▶ **Work to complete**
Repeat the records below exactly. Omit the pictures.

▶ **Extracted entries**
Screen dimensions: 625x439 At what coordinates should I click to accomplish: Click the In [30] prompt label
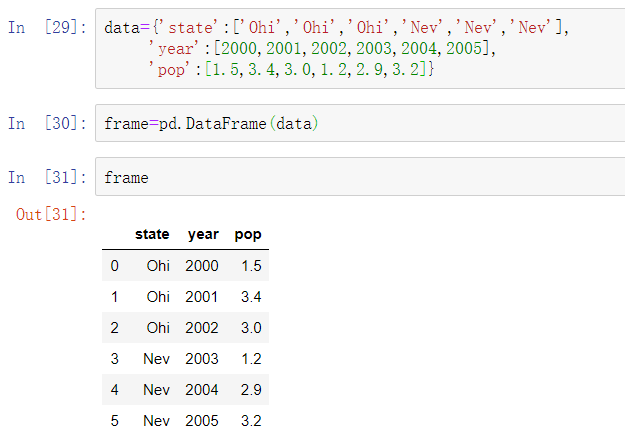(47, 123)

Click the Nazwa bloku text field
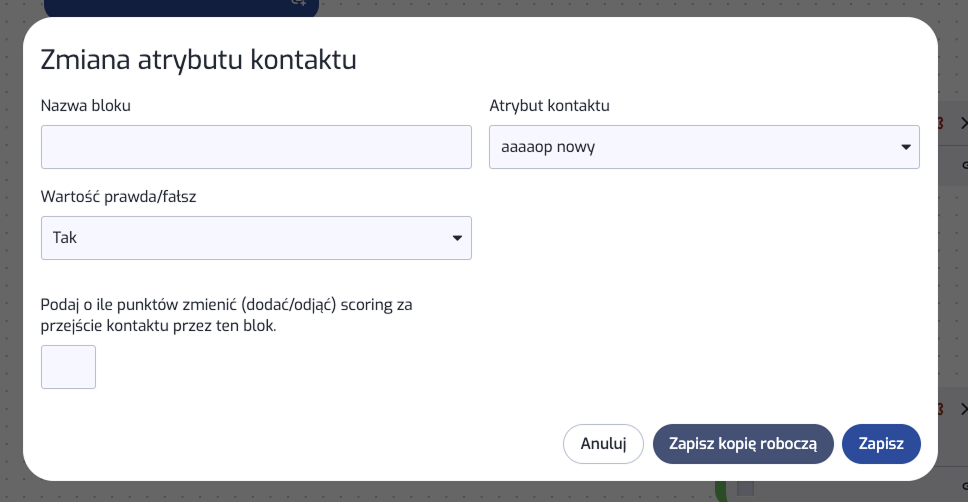tap(256, 147)
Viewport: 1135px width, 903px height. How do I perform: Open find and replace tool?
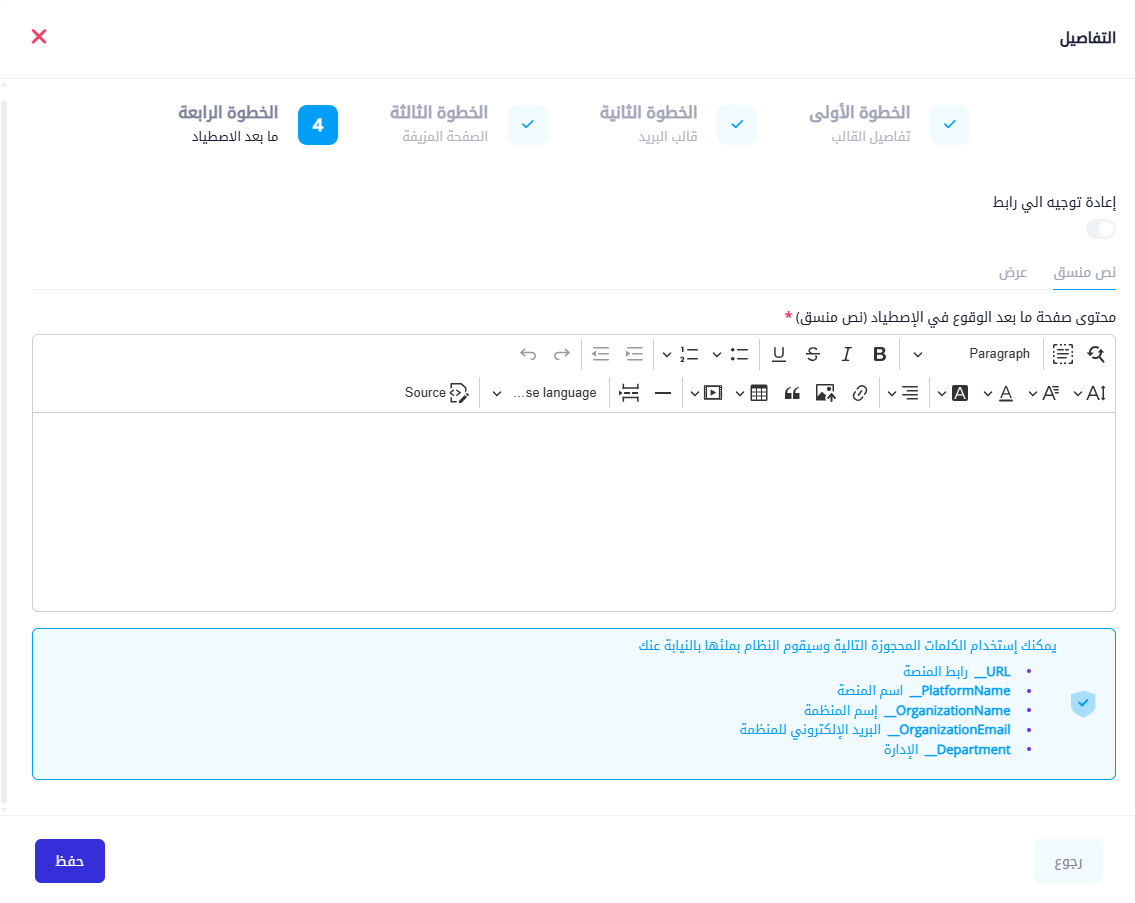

▶ **Written answer**
Screen dimensions: 625x439 At what coordinates should I click to accomplish: Click the In [30] prompt label
(47, 123)

Click the Nazwa bloku text field
tap(256, 147)
Viewport: 1135px width, 903px height. How do I perform: Open find and replace tool?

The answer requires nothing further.